In 2021, Durham officers cleared 48% of homicides, up from 32% the year before, the report states. In 2019, however, the department solved 68% of killings, city officials previously told The N&O.

Cases are typically cleared by an arrest, but some cases can be exceptionally cleared for other reasons, such as when an offender dies or is arrested in another jurisdiction.

Clearance rates for rapes fell from 32% in 2020 to 23% in 2021.

For overall violent crimes, the department solved 36% of cases in 2021, up from 23% the year before.

The report did not include clearance rates for overall shootings or non-fatal shootings. When that data was requested by The N&O, Durham police said its Crime Analysis Unit "does not have clearance rates prepared for subcategories of shootings."

Aggravated assaults, which include shootings, had a clearance rate of 38% in 2021, up from 24% in 2020 and 32% in 2019.

In 2020, the Federal Bureau of Investigations reported that cities of Durham's size solved on average roughly 49% of homicides, 24% of rapes, 37% of aggravated assaults and 33% of overall violent crimes.

At a quarterly crime report in December, Andrews attributed below-average clearance rates for homicides and sexual assaults in part to staffing issues and the number of crimes occurring in the city, The N&O reported.

Do more police officers mean fewer crimes?

As of Dec. 31, there were 95 vacancies out of 662 positions at the Durham Police Department.
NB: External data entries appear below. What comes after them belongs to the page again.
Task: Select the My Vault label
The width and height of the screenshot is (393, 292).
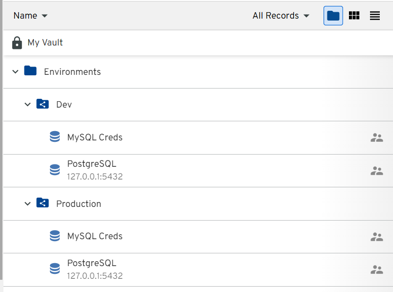Action: point(45,43)
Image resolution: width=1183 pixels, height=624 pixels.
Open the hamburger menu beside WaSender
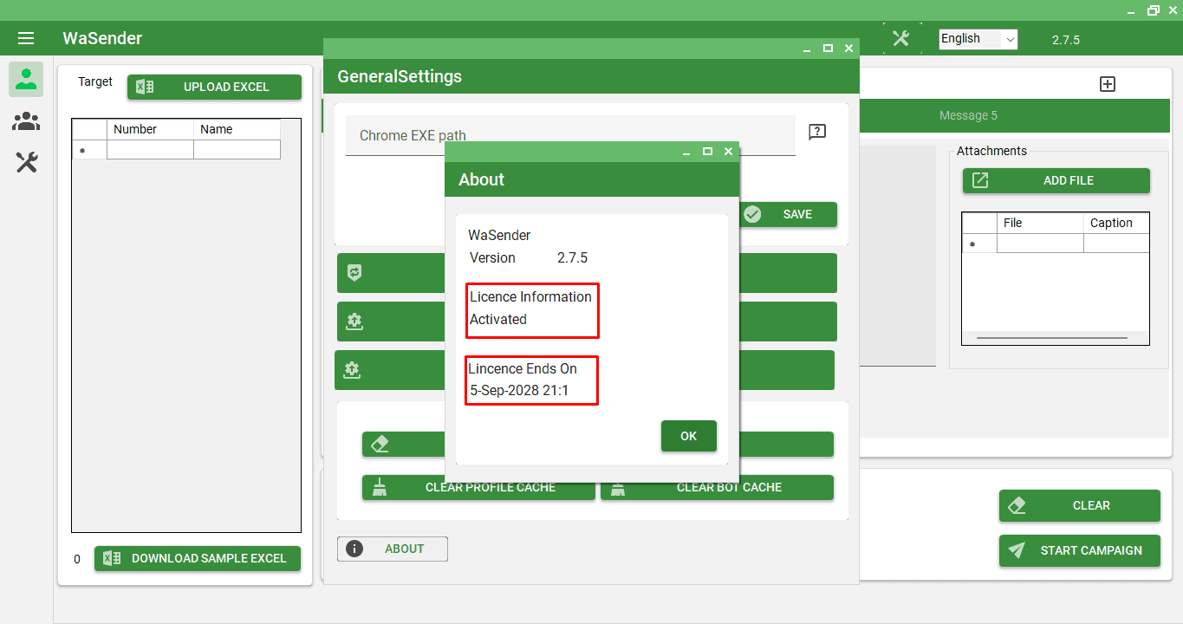click(x=26, y=38)
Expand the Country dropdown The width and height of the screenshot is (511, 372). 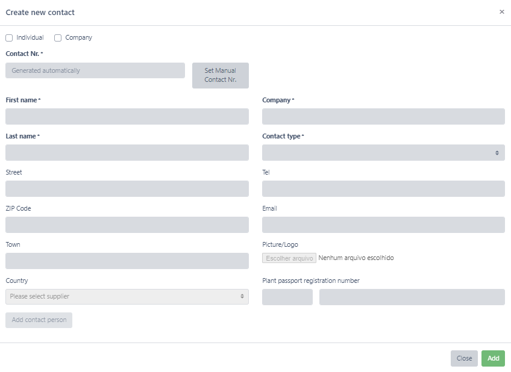pos(127,297)
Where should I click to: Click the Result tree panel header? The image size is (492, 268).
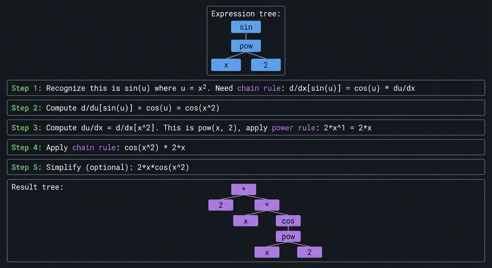(x=37, y=187)
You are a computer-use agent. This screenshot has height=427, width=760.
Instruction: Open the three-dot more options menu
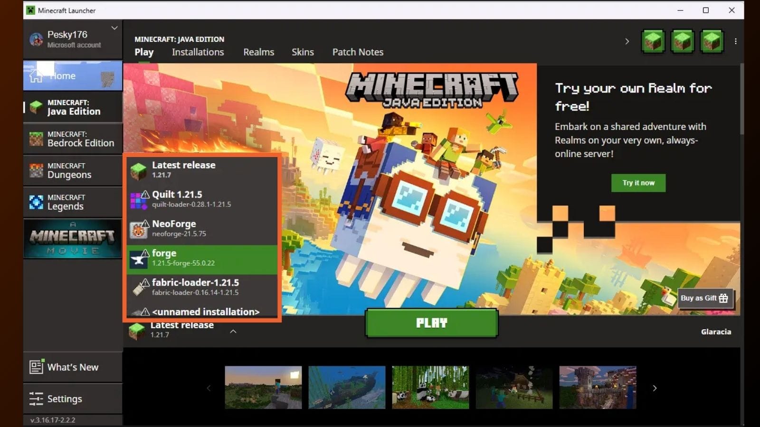735,41
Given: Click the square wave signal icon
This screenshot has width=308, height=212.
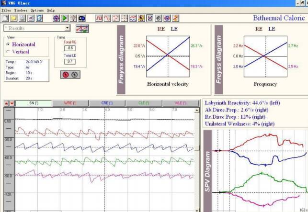Looking at the screenshot, I should 99,18.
Of those, 81 vacancies were among the 537 allocated sworn officer positions — a rate of about 15%.

But Wright said decreasing violent crime in a community is not as simple as filling vacancies or providing more resources to law enforcement agencies.

"If you were to increase a police force by 25% — just a big hiring surge in the police department — what effects would you expect to see based on the research?" he said. "The answer would be several effects at once, some of them more immediate, some of them longer term."

In the short term, Wright said there may be a downturn in crime, as a "bigger, more visible police presence tends to be associated with fewer crimes" in public.

But longer term, he said the opposite may occur, as a community could see "more low level arrests" that harm people's job prospects and abilities to find productive roles in society.

"You end up sometimes producing more long-term crime, if you get more people involved in the criminal legal system earlier in their lives," he said.

New hires can also harm community relationships if they aren't trained well, which can hurt a department's ability to solve crimes as witnesses become less likely to come forward, he added.

Wright said research points to exploring other options to prevent crime, like Durham's Bull City United, a team of violence interrupters that uses a public health approach to prevent and contain gun violence before it spreads.

"I don't think we have a definitive answer yet, but there's some promising signs there," he said.

Herrmann stressed that communities must address larger socioeconomic issues to reduce violent crime in the long term.

"This is not a problem that the communities or the police are going to be able to arrest their way out of," he said. "A lot of communities are going to need to start investing more in nonprofit gang violence initiatives or gun violence interrupters."

But he added those initiatives will need time and funding to enact change.

Some neighborhoods face high rates of violent crime

At a meeting this month, Durham County'sGang Reduction Strategy Steering Committee pointed to 12 census tracts in Durham that were seeing high rates of violent crime.

Most were in central and eastern Durham, with some south of N.C. 147 and others bisected by N.C. 98. Two were in northern Durham.

Those areas, which experienced rates of aggravated assaults and homicides as much as 7.5 times higher than the city as a whole, also have high rates of childhood and overall poverty, lower rates of educational opportunity and lower access to resources and job opportunities.

Herrmann said shootings and homicides typically occur on less than 5% of the streets in a city. "A very small percent of that 5%" faces the majority of crime, he added.

"Sadly those are the people who can't move out," he said. "Those are the people who are trapped."